[Start of section]
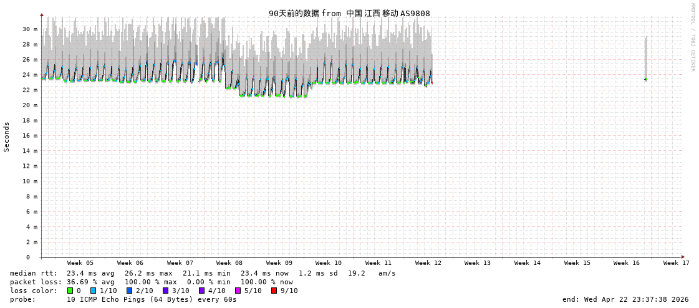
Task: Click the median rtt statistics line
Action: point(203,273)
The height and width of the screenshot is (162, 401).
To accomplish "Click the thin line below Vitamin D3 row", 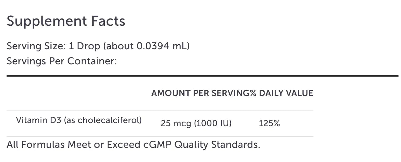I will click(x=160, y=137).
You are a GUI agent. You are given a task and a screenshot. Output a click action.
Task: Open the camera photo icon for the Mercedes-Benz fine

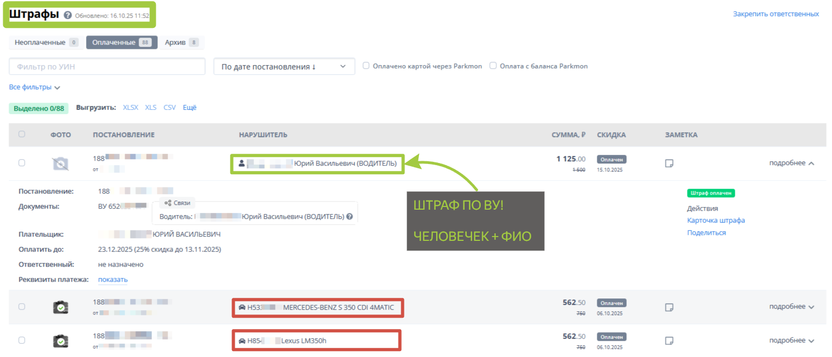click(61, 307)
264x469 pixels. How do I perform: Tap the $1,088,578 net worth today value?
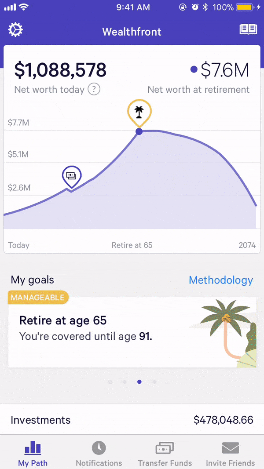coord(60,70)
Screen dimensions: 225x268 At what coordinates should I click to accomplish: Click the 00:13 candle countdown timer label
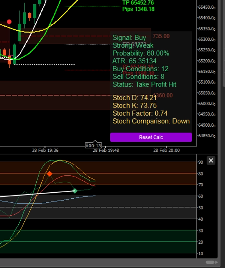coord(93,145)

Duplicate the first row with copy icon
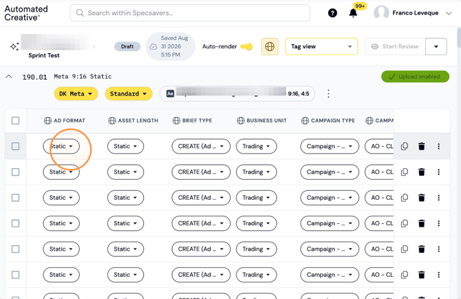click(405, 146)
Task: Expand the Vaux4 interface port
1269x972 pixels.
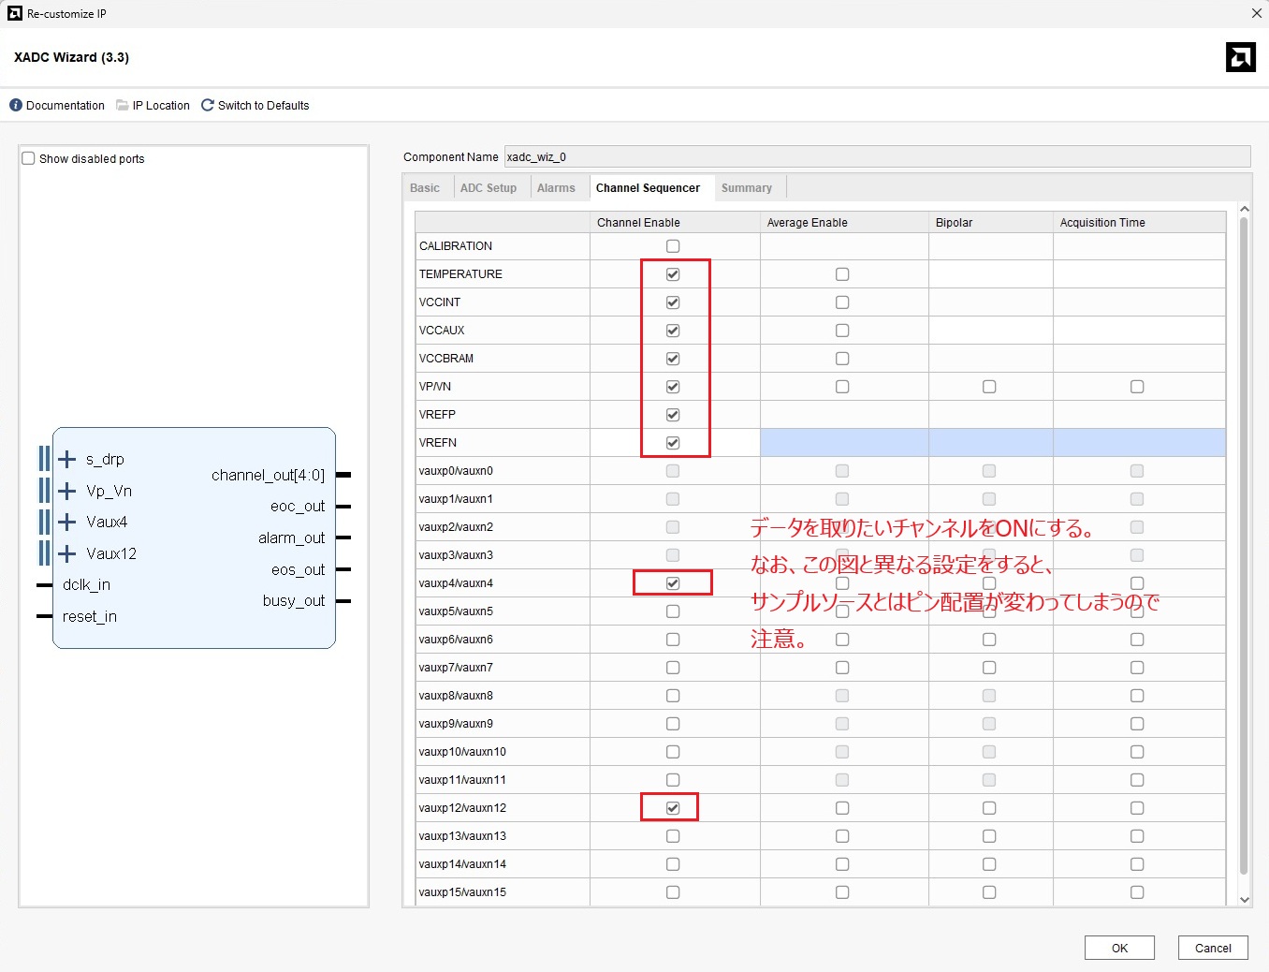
[End of section]
- _Work order_
Search the listing above for "screenshot" and copy every line that holds it.

- _Answer section_
The height and width of the screenshot is (162, 401).
You are a GUI agent. You are given a task and a screenshot. Output a click action.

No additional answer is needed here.